HDU-1159 Common Subsequence

Time limit

1000ms

Memory limit

32768kB

题目：

A subsequence of a given sequence is the given sequence with some elements (possible none) left out. Given a sequence X = <x1, x2, ..., xm> another sequence Z = <z1, z2, ..., zk> is a subsequence of X if there exists a strictly increasing sequence <i1, i2, ..., ik> of indices of X such that for all j = 1,2,...,k, xij = zj. For example, Z = <a, b, f, c> is a subsequence of X = <a, b, c, f, b, c> with index sequence <1, 2, 4, 6>. Given two sequences X and Y the problem is to find the length of the maximum-length common subsequence of X and Y.
The program input is from a text file. Each data set in the file contains two strings representing the given sequences. The sequences are separated by any number of white spaces. The input data are correct. For each set of data the program prints on the standard output the length of the maximum-length common subsequence from the beginning of a separate line.

输入：

abcfbc abfcab

programming contest

abcd mnp

输出：

4

2

0

题意：给定两个字符串，找出最长公共子序列（LCS）。

思路：最长公共子序列的模板题，用个二维dp数组记录第一个字符串的前i个字符，第二个字符串的前j个字符，dp[i][j]就表示第一个字符串的前i个字符和第二个字符串的前j个字符的最长公共子序列。

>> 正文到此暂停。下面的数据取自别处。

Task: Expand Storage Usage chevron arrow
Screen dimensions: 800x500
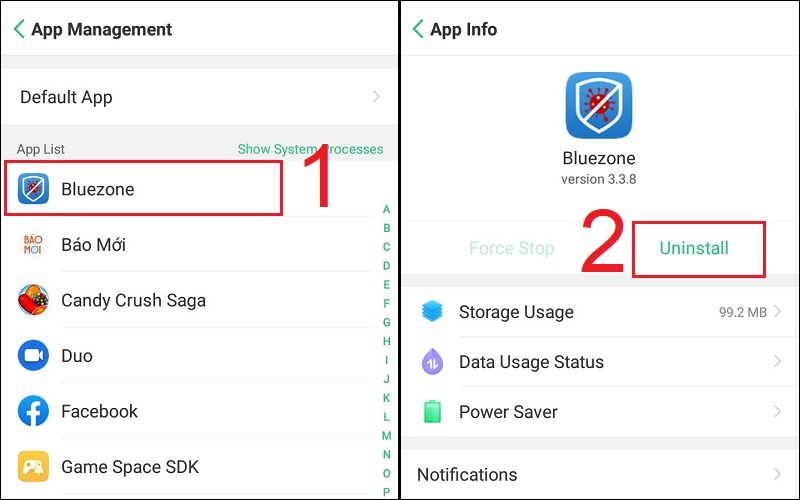Action: tap(778, 312)
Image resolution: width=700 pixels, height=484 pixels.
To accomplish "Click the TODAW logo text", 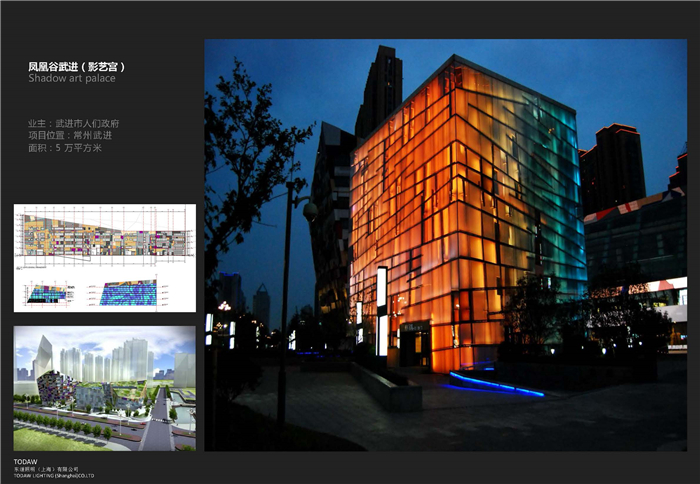I will point(25,461).
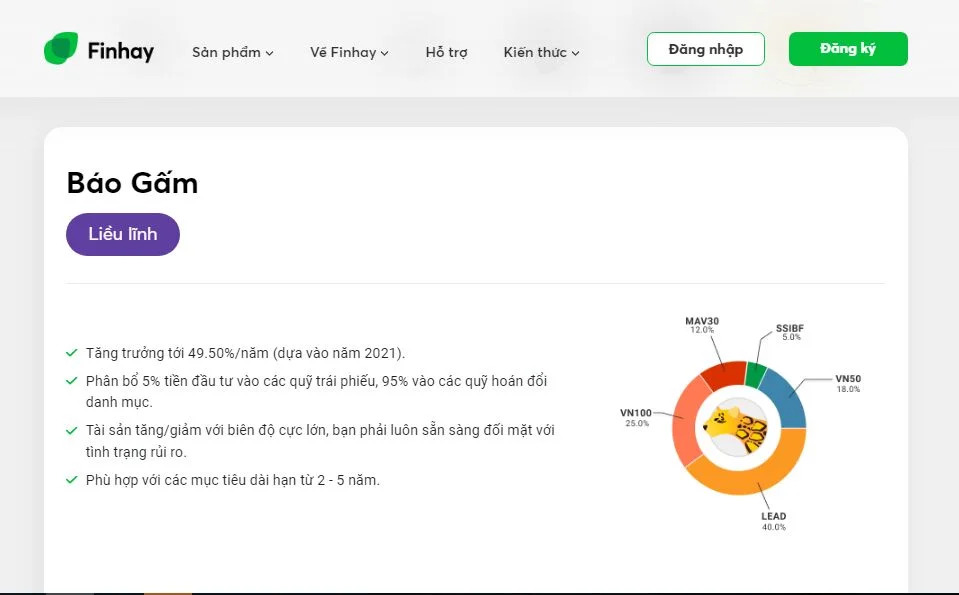Open the Hỗ trợ menu item
This screenshot has width=959, height=595.
(x=446, y=53)
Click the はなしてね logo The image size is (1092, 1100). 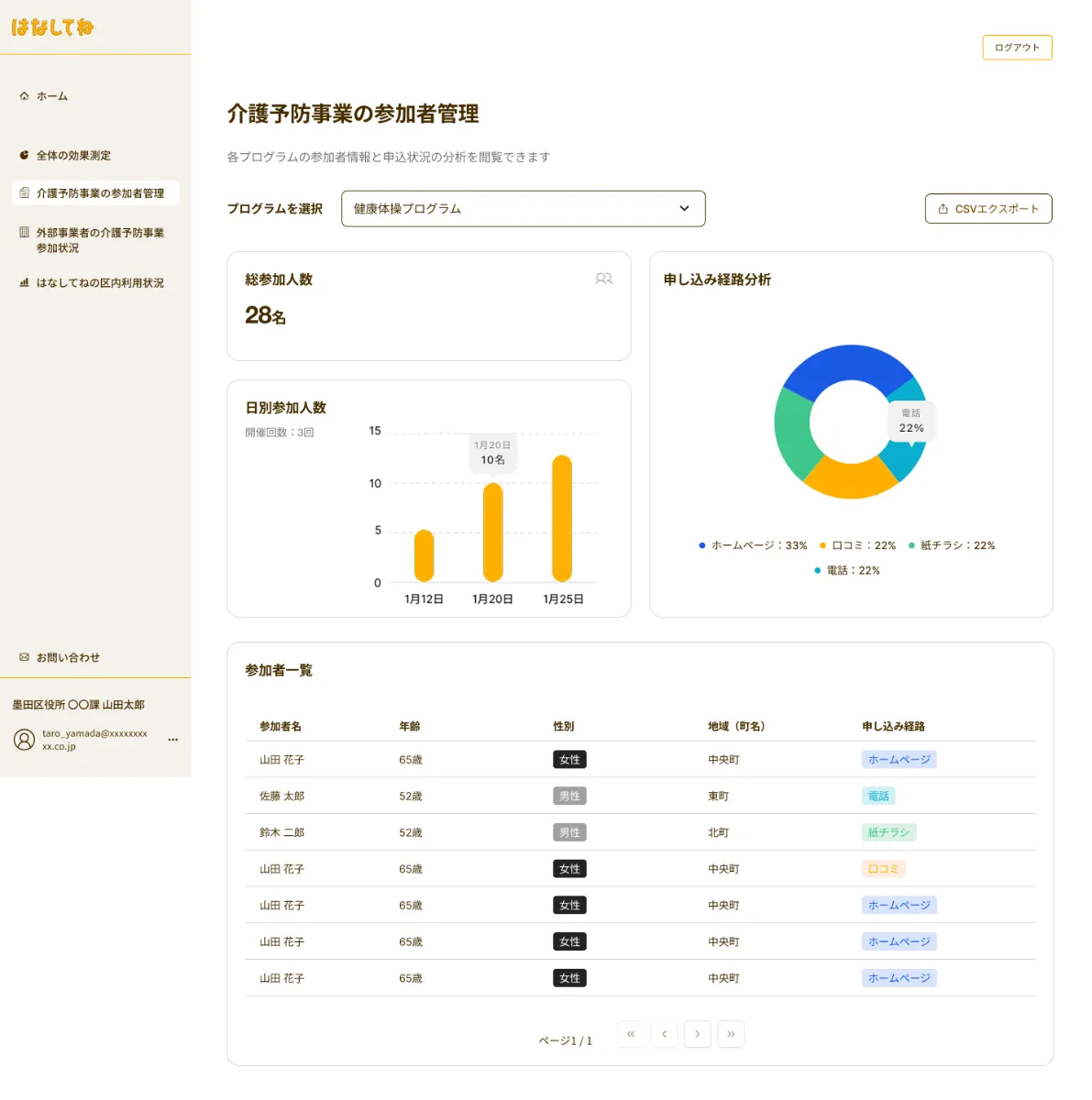pyautogui.click(x=52, y=28)
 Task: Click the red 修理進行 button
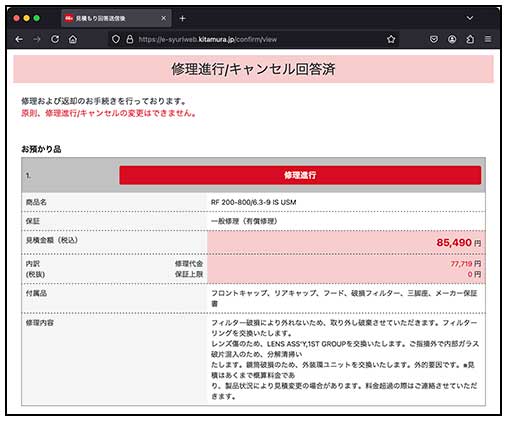[300, 175]
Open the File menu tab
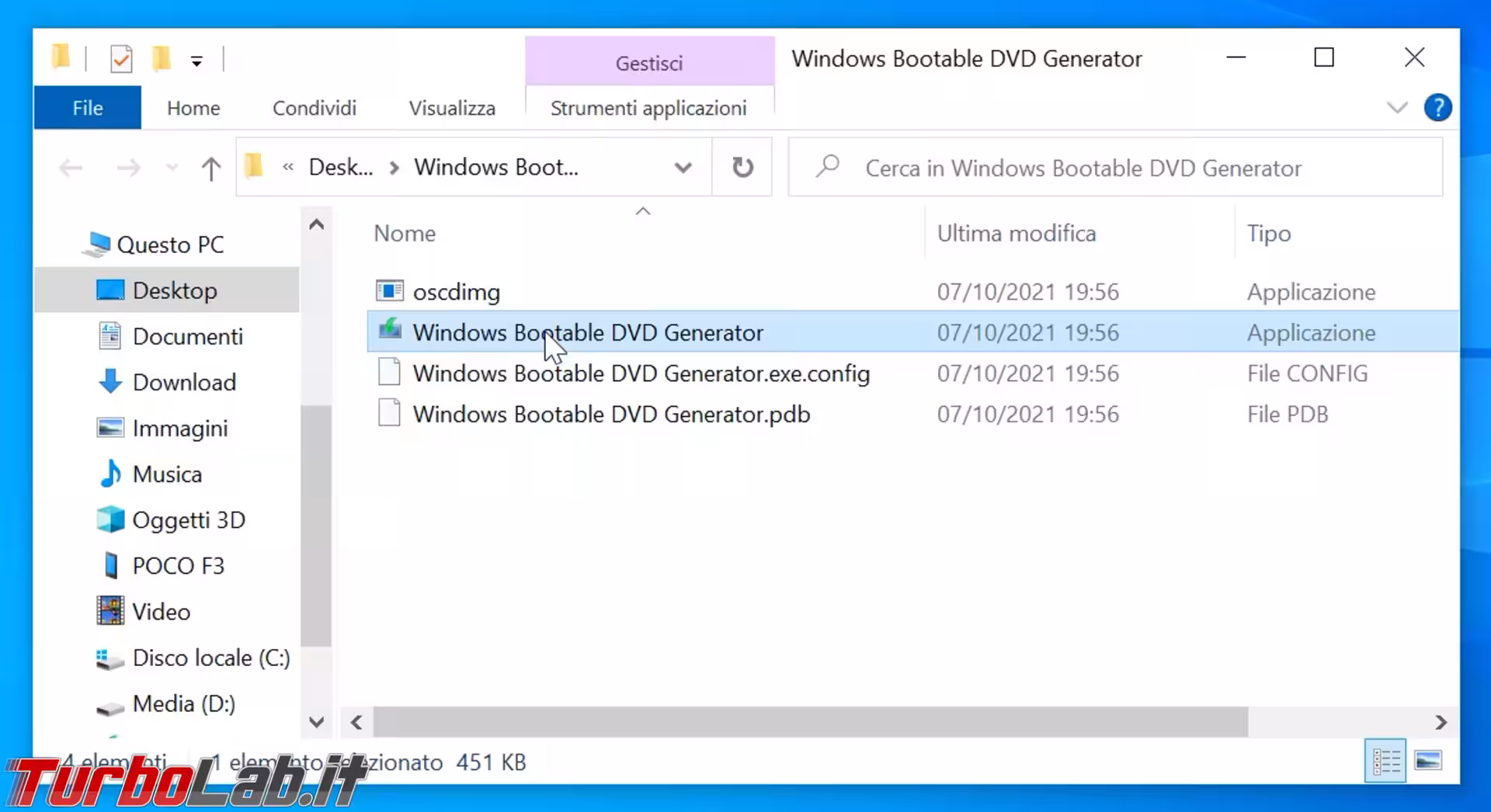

从两个字符串的第一个字符开始比较，如果相同，dp[i][j]=dp[i-1][j-1]+1;如果不同，dp[i][j]=max{dp[i-1][j],dp[i][j-1]}。

AC代码：

#include<iostream>
#include<cstring>
#include<cstdio>
using namespace std;
const int p=1005;
int c[p][p];
int main()
{
    int m,n;
    char a[p],b[p];
    while(scanf("%s %s",(a+1),(b+1))!=EOF)
    {
    memset(c,0,sizeof(c));
    m=strlen(a+1);
    n=strlen(b+1);
    for(int i=1;i<=m;i++)
        for(int j=1;j<=n;j++)
    {
          if(a[i]==b[j])
            c[i][j]=c[i-1][j-1]+1;
          else
            c[i][j]=max(c[i-1][j],c[i][j-1]);
    }
    cout<<c[m][n]<<endl;
    }
}

注意：

输入字符串从地址1开始，不要从地址0开始输入，因为后面要用到i-1和j-1，注意数组得清零和边界。